▶ _ACTIVITY_
From the entries below, copy every line that holds the word "panel".
________________________
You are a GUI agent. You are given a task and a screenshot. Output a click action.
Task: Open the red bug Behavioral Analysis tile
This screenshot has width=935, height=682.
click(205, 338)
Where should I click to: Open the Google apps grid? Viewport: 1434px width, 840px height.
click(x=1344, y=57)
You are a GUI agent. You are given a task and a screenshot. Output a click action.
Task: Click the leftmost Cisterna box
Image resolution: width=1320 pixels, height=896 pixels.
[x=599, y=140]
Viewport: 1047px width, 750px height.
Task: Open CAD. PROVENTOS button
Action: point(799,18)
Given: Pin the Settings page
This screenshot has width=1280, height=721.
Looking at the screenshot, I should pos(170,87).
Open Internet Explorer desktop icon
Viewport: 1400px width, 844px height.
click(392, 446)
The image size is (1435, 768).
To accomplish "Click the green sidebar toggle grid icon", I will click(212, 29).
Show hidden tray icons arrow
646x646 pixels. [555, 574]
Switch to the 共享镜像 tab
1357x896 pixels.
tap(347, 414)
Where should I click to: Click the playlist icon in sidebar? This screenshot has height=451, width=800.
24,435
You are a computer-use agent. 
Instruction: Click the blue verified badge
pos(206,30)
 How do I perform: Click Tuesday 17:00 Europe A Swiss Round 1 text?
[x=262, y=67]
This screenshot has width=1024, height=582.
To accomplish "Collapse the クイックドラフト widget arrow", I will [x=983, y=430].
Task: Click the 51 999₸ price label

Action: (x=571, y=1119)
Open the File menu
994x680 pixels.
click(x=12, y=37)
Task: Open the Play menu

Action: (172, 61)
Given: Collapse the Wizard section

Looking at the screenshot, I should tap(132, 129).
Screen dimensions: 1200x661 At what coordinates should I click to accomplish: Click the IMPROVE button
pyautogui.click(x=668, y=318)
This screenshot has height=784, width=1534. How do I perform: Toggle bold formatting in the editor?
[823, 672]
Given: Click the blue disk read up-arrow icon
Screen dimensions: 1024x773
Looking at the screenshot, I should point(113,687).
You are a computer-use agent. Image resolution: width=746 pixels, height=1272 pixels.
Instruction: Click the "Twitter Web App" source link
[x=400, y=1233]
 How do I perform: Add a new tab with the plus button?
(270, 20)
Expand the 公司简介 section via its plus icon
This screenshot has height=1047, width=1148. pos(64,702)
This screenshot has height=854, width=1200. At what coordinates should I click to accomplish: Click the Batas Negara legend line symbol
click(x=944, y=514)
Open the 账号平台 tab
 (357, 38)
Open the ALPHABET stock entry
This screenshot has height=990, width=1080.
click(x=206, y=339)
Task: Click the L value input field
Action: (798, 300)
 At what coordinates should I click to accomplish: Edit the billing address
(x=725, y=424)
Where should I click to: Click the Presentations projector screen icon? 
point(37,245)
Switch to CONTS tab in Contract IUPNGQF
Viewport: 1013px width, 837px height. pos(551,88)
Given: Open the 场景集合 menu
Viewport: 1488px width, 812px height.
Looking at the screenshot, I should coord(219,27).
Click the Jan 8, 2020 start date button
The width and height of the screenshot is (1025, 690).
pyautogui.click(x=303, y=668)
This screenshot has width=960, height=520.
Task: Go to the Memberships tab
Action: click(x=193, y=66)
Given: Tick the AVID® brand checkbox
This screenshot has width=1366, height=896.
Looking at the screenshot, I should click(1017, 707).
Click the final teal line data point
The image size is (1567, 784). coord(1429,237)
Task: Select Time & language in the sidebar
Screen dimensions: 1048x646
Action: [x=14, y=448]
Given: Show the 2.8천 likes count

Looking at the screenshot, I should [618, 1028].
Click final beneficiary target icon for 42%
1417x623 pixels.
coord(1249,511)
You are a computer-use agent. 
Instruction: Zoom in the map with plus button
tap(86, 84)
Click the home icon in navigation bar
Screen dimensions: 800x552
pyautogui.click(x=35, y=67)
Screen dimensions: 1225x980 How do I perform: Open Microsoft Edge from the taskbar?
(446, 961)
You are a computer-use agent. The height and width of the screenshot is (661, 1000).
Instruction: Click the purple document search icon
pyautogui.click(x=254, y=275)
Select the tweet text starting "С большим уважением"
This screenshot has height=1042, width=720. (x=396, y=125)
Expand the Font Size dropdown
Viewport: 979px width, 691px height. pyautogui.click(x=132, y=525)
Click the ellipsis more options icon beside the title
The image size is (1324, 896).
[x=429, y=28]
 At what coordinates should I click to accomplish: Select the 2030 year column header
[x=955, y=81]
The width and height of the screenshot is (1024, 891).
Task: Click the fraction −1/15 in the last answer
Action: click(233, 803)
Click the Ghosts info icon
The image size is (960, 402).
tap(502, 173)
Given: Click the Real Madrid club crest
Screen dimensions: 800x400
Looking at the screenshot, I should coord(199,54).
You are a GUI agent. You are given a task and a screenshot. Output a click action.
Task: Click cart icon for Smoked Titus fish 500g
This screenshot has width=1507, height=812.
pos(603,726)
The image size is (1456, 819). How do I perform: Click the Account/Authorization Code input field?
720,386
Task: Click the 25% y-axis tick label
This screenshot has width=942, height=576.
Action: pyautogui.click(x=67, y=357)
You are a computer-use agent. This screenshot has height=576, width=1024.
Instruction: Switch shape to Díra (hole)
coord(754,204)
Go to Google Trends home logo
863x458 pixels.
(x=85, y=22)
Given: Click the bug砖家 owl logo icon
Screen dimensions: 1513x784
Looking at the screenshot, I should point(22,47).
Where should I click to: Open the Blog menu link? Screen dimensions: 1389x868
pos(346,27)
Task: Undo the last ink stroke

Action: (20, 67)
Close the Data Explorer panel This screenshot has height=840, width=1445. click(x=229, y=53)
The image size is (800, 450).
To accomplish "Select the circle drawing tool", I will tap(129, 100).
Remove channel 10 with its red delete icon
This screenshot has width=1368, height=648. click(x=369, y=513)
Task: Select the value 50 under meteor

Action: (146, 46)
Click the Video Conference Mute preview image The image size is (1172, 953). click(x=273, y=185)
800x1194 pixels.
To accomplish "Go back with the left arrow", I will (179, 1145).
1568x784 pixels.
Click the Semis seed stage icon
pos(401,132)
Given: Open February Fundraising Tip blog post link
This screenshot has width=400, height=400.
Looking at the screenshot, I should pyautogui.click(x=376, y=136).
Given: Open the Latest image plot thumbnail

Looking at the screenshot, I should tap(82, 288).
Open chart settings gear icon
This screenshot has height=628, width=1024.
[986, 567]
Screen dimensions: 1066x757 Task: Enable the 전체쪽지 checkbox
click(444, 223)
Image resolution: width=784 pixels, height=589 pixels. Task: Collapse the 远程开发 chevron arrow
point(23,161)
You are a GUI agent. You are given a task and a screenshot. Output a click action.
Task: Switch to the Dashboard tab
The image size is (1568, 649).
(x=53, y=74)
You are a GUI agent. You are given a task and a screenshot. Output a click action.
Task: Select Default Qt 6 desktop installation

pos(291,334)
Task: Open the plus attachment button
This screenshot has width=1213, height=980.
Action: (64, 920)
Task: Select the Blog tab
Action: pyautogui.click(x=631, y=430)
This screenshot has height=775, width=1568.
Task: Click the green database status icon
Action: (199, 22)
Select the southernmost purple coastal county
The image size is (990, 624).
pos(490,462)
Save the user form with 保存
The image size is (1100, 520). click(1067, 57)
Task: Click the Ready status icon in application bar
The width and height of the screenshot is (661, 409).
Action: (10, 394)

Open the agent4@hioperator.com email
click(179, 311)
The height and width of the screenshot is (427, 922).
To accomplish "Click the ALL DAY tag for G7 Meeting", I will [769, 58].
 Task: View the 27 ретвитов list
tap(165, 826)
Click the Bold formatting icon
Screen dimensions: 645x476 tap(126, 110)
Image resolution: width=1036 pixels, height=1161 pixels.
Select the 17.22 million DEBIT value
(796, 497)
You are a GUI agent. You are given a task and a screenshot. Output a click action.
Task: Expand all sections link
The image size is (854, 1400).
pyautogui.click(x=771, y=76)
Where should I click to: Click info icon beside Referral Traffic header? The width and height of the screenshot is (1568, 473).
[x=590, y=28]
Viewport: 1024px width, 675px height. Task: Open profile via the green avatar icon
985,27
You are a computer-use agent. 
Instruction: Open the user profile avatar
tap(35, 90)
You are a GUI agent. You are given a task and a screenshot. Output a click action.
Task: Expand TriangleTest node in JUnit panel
________________________
▶ _OUTPUT FOR THIS TASK_
Close the Data Explorer panel This screenshot has height=840, width=1445. click(x=229, y=53)
Task: Expand TriangleTest node in JUnit panel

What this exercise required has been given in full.